北冥長風不擅長扯謊,這樣短暫的身體一僵,立刻就讓子魚看出了端倪,頓時,子魚的臉越發難看了幾分,幾乎是咬牙切齒的從牙縫中蹦出話來:“我就說你領兵打仗根本就不可能受如此重的傷,原來是為了這張圖去跟白長天拚命,北冥長風,你個混蛋,你是不是活膩了啊。”
一下就暴怒了,子魚指著北冥長風的鼻尖猛的就狂吼出聲:“就為了這個破圖你就拿命去拚,你知不知道你要是出了什麽事情,你讓我怎麽活下去?你要有個三長兩短,你以為我一個人能帶著你兒子好好活著?你個混球,你居然敢拿命去拚,你居然敢受了這麽重的傷,你居然敢……敢……”
激怒攻心,子魚說到這氣的話都說不出來了,握著那傳國玉璽的手突然一晃,抓著那玉璽就朝地上砸去:“操他奶奶的,這破圖老子不要了。”
不要了,不要北冥長風拿命去拚的這破玩意,不要,不要,它就一張破圖,它憑什麽要北冥長風差點喪命,它憑什麽。
雖然沒有看見北冥長風是怎麽受傷的,又是怎麽千鈞一發之際活命的,但是她能夠想象,北冥長風如此好的功夫,卻現在身受重傷的回來,當時是有多驚險是有多危急。
她不要北冥長風去為她拚命,她不要。
傳國玉璽被子魚狠狠的朝地面上砸去。
“啊,大嫂,不能砸。”被北冥長風阻止沒跑出去找大夫的香離見此驚叫一聲,合身撲上來就朝玉璽抱去。
她大哥拚命為子魚找回來的東西,可不能被這樣砸了。
滾倒在地,香離一抱抱住被砸下的尼羅國傳國玉璽。
“砸了它,我不要,我不要。”子魚血紅了眼,推開北冥長風就要搶上來。
“大嫂。”香離見此抱緊玉璽從地上爬起來就要往外跑。
“魚。”北冥長風伸手阻攔住又氣又怒又急的子魚,把子魚緊緊的困在自己的懷裡,無聲的歎了一口氣道:“你見不得我有事,我難道見得你有事?你不會讓我死,我更不會讓你死,我們,誰也離開不了誰,誰也失去不了誰,所以,不許生氣了。
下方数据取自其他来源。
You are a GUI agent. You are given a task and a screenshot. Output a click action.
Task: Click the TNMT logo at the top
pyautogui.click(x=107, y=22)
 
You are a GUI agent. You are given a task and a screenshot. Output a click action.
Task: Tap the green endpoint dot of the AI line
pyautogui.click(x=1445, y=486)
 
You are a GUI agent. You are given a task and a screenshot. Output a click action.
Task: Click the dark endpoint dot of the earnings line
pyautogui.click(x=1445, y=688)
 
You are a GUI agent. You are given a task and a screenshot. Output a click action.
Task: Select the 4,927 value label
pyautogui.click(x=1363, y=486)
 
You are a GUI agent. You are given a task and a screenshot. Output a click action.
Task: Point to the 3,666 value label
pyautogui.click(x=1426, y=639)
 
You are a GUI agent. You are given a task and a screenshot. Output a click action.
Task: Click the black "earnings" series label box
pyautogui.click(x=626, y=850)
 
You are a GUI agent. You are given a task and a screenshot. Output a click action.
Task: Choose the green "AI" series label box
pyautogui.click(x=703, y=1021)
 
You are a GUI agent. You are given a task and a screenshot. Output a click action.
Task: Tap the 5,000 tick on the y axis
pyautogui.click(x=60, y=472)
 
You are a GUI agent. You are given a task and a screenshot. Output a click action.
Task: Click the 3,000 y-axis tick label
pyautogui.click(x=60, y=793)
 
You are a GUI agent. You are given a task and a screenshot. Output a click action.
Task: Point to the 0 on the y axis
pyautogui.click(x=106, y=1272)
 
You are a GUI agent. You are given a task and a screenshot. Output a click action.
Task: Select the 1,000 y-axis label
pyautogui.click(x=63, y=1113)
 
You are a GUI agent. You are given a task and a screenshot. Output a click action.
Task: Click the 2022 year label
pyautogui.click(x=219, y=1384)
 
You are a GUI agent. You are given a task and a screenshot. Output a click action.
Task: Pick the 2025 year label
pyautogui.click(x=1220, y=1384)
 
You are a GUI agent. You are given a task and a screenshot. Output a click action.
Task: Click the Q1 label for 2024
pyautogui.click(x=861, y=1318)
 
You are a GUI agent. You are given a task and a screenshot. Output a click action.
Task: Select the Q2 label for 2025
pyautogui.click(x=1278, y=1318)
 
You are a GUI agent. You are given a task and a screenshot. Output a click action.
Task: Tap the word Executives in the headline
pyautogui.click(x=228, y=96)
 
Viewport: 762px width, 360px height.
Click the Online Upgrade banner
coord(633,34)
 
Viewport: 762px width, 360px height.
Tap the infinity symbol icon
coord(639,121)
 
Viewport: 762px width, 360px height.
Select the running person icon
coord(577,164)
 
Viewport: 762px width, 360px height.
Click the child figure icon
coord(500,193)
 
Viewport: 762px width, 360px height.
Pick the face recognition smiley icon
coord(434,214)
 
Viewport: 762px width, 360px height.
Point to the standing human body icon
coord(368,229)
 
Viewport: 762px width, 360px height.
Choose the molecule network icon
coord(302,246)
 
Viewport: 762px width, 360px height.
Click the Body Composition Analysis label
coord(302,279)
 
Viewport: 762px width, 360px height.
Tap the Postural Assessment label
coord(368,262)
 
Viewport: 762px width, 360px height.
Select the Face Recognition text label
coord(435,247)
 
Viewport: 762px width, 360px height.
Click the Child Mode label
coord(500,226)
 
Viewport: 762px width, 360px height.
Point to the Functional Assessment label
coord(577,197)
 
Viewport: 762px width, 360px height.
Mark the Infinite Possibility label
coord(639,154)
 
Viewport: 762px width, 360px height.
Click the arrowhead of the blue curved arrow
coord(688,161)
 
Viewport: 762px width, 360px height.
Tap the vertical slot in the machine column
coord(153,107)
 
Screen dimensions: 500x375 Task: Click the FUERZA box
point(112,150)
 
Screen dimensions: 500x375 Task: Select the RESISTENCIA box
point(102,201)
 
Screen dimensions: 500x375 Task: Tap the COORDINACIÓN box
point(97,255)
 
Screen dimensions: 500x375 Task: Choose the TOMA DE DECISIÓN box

”
淡淡的聲音帶著北冥長風天生的冷淡,卻擁有沉澱靈魂的魅力。
子魚被北冥長風困在懷裡,聞言掙扎的動作緩緩的停了下來,憤怒的眼中一滴眼淚毫無來由就落了下來,打濕了北冥長風的胸前衣襟。
既然知道我們誰也離不開誰,為何還如此拚命?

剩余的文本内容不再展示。